# RECORDS TO PROCESS start
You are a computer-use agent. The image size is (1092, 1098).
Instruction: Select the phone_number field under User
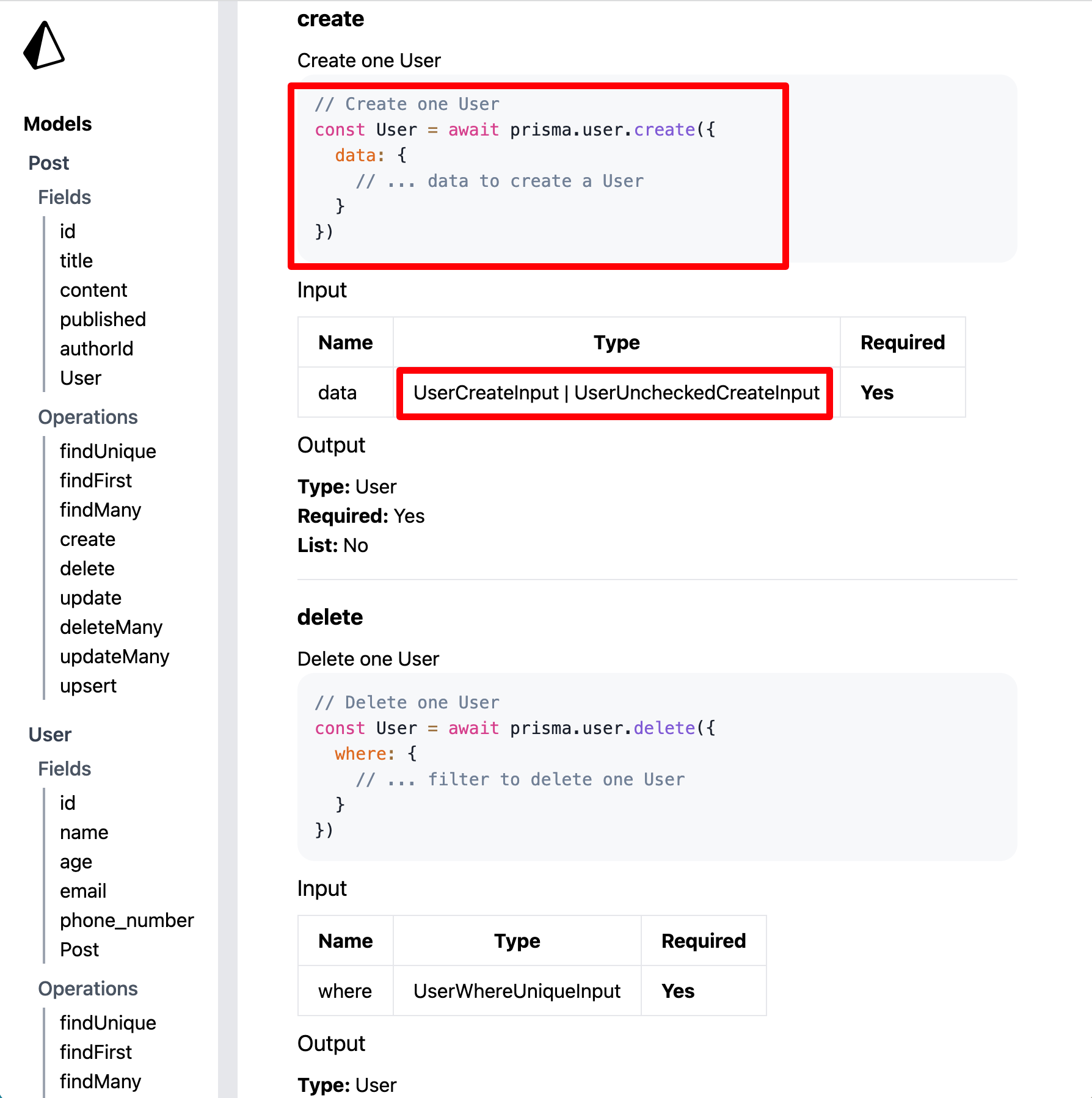[x=127, y=920]
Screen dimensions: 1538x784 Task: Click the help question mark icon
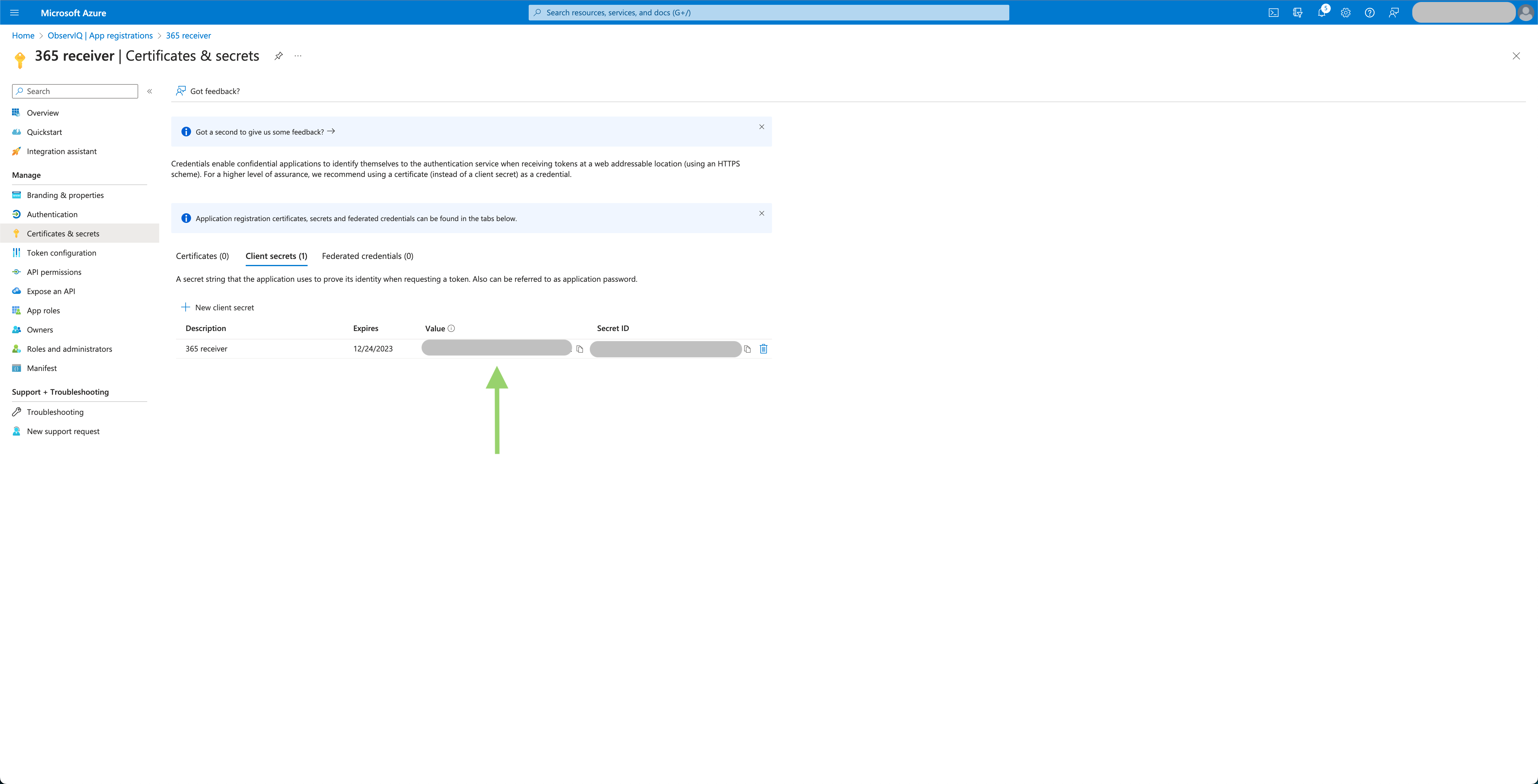(1369, 13)
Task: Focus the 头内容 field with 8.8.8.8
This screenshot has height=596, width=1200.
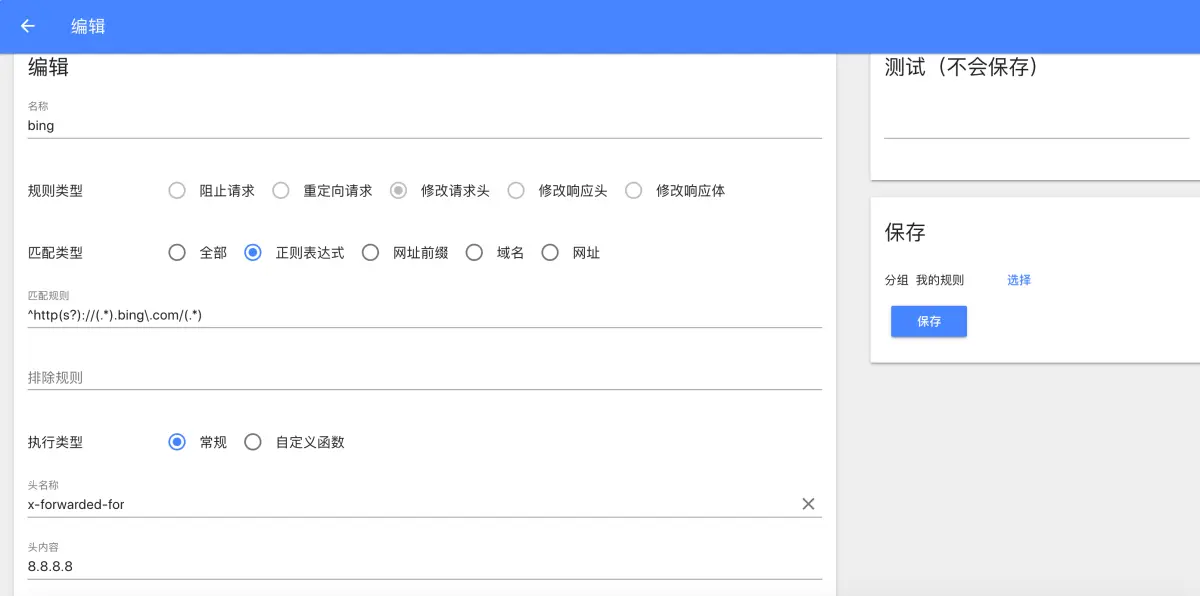Action: click(400, 566)
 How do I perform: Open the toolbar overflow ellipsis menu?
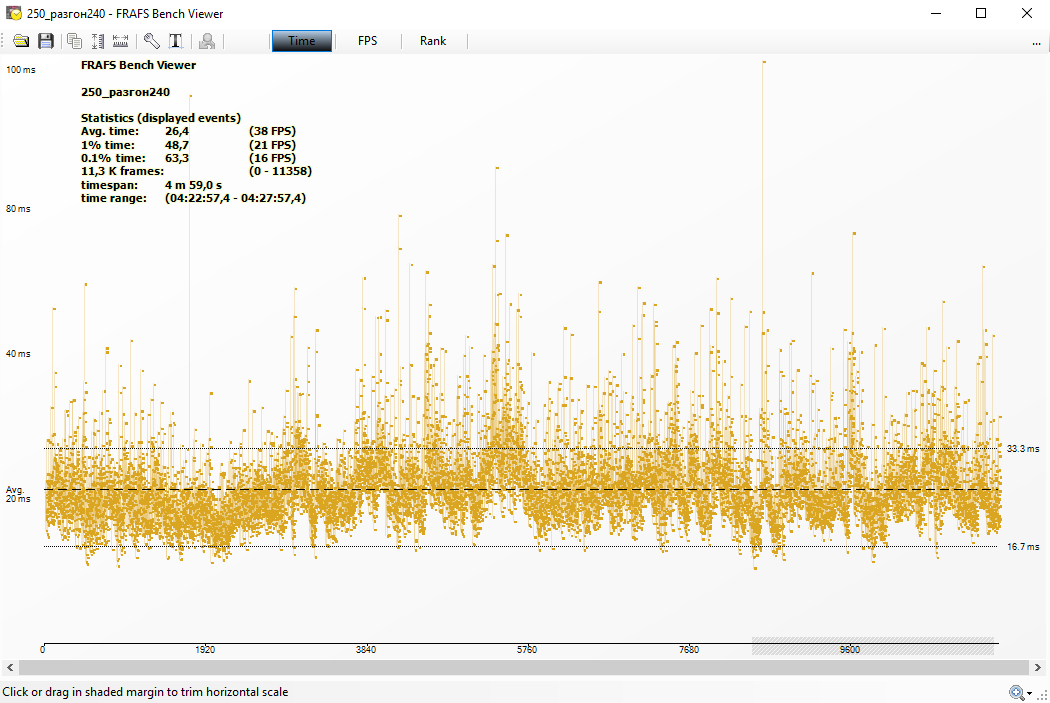1036,42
# RECORDS TO PROCESS end
JOB
Turn these lines into a Markdown table with the columns "No." and "Line". Number each line, skip blank lines, and leave the pictures out.

RESULT
| No. | Line |
|---|---|
| 1 | You are a computer-use agent. The image size is (1092, 1098). |
| 2 | Instruction: Select the phone_number field under User |
| 3 | [x=127, y=920] |
| 4 | Screen dimensions: 1538x784 Task: Click the help question mark icon |
| 5 | (1369, 13) |
| 6 | Task: Focus the 头内容 field with 8.8.8.8 |
| 7 | This screenshot has height=596, width=1200. |
| 8 | Action: click(400, 566) |
| 9 |  How do I perform: Open the toolbar overflow ellipsis menu? |
| 10 | 1036,42 |